HTTP status codes[12] are a website’s way of responding to a server request made by a visitor. One of the most well-known status codes is 404, the code for “Not Found.” Other popular codes include 500, Internal Server Error or 503, Bad Gateway among others. The "HTTP status cats" project was started by tech blogger Tomomi Imura, known by her handle GirlieMac[9], who began uploading these posters to her Flickr[10]account on December 13th, 2011. Within a month, the set was viewed over 400,000 times.

However, parodies and humorous concepts based on the standardized status codes have been seen prior to this project, such as 4chan's anthropomorphized 404 girl Yotsuba Koiwai and the 2011 Greek protest slogan "Error 404: Democracy Not Found."

Spread

On December 14th, Imura's Flickr set was shared on BoingBoing[1] and Neatorama.[2] The following day, they also appeared on Laughing Squid[3], CNN Money Tech[4], the Daily What Geek[5] and Uproxx.[6] Mashable[13] published a set of the photos on December 17th.

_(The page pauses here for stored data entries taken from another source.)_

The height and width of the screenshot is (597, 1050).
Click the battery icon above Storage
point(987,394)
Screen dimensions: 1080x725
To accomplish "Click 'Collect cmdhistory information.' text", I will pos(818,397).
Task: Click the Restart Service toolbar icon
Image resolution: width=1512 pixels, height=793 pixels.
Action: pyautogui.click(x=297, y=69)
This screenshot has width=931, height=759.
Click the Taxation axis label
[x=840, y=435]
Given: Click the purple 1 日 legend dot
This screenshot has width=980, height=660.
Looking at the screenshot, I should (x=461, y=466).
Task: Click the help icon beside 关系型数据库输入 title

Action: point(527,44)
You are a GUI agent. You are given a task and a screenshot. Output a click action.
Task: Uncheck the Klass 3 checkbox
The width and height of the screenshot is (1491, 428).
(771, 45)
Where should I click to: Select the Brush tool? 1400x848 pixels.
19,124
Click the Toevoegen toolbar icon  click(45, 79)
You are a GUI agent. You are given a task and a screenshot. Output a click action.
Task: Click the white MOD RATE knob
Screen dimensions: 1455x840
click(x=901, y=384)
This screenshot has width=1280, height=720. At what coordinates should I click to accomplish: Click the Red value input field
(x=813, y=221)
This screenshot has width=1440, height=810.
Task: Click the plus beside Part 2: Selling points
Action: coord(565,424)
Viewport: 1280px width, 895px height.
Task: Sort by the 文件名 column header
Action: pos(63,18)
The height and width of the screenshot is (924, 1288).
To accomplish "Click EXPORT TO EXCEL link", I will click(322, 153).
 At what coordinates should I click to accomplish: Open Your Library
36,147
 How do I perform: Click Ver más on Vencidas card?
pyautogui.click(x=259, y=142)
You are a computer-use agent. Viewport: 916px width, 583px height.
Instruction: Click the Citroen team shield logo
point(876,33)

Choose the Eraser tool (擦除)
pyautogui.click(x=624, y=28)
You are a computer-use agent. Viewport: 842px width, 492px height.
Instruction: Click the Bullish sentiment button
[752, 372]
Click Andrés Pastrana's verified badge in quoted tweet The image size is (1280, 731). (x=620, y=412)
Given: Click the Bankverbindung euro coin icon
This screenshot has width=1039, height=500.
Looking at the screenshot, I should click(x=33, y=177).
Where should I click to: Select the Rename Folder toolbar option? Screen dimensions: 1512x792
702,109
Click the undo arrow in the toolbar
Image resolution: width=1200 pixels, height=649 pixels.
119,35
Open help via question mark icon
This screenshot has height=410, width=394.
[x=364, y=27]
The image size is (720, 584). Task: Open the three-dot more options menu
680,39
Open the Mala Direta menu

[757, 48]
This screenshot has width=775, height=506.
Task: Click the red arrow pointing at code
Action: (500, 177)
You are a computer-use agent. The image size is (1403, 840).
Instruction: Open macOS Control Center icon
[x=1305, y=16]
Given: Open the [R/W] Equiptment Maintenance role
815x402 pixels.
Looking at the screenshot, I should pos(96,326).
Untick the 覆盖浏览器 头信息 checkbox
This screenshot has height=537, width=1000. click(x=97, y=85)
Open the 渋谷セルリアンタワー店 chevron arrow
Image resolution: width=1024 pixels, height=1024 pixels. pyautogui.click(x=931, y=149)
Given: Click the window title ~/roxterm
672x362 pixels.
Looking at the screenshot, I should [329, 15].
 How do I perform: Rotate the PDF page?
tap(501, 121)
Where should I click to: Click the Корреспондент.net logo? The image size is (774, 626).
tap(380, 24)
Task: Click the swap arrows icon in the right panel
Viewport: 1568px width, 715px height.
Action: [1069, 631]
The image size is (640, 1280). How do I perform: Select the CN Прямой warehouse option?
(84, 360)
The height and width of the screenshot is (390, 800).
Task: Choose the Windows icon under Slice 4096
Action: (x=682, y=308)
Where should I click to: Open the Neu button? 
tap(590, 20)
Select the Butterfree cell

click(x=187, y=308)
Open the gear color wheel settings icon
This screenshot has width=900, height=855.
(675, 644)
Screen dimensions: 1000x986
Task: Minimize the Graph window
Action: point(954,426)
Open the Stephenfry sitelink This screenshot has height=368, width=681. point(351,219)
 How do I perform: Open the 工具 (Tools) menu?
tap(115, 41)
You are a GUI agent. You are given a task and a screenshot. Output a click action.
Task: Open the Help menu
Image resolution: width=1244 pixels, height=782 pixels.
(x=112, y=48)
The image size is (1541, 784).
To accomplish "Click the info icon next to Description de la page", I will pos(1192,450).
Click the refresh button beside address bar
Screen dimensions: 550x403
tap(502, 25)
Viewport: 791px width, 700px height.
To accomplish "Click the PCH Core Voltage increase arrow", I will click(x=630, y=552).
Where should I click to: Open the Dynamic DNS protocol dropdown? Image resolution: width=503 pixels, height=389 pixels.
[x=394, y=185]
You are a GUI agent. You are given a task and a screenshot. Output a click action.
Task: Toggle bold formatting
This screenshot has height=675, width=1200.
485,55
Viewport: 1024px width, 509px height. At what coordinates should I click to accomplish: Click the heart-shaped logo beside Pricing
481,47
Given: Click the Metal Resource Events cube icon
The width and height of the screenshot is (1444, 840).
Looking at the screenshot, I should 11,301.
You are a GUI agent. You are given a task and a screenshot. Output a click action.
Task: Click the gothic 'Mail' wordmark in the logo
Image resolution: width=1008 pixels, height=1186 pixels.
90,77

By December 21st, Imura set up a single-topic blog for the posters[11], posting them in sets according to the type of code. Three days later, the photos were shared on Buzzfeed.[14]

An application programming interface (API) to make the error images appear as actual server responses was made available via cloud application platform Heroku.[6] The link was posted to the programming subreddit[7], where it received 100 points.

Notable Examples

Search Interest

Search for HTTP Status Cats peaked in December 2011 and has been on the decline.